By contrast, older adults that perform regular exercise, which may be considered a vasoprotective lifestyle factor, have normalized endothelial senescent markers and endothelial function [5]. Moreover, some mediators, such as miRNAs, are described to have a critical role in (patho)physiological processes, including atherosclerosis [70,71,72]. In particular, miR-126 exerts an atheroprotective effect [72,73] due to its role in restoring endothelium homeostasis [74].

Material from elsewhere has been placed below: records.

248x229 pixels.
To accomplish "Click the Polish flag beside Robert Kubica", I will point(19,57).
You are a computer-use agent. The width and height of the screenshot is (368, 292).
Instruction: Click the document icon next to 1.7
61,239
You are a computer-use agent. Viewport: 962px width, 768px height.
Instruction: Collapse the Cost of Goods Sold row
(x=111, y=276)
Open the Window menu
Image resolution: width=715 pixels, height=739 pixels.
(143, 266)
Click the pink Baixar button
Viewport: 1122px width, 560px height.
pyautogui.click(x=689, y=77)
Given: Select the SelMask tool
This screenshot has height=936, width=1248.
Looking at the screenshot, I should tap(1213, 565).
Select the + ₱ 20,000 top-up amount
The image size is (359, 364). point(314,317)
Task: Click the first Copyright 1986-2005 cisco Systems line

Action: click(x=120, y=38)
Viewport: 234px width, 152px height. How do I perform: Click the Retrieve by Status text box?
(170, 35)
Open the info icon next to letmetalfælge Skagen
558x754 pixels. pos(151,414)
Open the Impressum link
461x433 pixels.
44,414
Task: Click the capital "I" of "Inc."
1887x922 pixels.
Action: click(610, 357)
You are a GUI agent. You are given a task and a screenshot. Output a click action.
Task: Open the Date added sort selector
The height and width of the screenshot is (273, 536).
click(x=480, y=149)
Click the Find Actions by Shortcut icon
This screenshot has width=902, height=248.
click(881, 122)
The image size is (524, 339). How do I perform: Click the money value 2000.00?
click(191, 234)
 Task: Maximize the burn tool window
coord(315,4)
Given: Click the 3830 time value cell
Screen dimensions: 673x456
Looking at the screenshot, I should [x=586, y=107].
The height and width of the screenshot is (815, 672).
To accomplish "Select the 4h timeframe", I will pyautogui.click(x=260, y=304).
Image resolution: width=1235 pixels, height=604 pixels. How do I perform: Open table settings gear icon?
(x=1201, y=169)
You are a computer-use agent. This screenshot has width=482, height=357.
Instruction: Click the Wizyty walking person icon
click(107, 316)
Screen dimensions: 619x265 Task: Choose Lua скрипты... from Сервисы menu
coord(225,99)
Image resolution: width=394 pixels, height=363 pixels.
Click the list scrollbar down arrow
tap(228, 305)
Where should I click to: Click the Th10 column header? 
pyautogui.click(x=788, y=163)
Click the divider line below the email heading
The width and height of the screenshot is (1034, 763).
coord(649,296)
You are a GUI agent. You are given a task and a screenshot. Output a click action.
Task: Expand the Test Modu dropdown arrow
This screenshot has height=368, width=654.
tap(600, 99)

Concretely, miR-126 modulates stromal cell-derived factor-1 (SDF-1) and vascular cell adhesion molecule-1 (VCAM-1) in ECs [75]. During endothelial dysfunction, miR-126 levels are decreased and as a consequence, an augmented SDF-1 expression improves stroke outcome [75,76]. However, miR-126 modulates C-X-C chemokine receptor type 4 (CXCR4) protein levels during atherosclerosis. As a result, SDF-1 is released and increase the recruitment of endothelial progenitor cells to the atheroma plaque [77]. Nowadays, miR-126 has been described as a dual regulator of atherosclerosis [77]. On the one hand, miR-126 induced SDF-1, which promoted endothelial progenitor cells during atheroma formation. As a consequence, VCAM-1 expression is inhibited and EC proliferation limited atherosclerosis progression. In this way, atherosclerosis formation is impeded and miR-126 shows a beneficial role in atherosclerosis [76,77]. On the other hand, few studies showed that miR-126 presents adverse effects in atherosclerosis. Mir-126 affects the proliferation and apoptosis of VSMCs and also these cells do not express miR-126 during atherosclerosis [78]. In contrast, Hao and Fan showed that miR-126 is upregulated in atherosclerosis lesions in mice [79]. In conclusion, the presence of miR-126 in ECs has beneficial effects in atherosclerosis, whereas miR-126 in VSMCs exacerbated atherosclerosis.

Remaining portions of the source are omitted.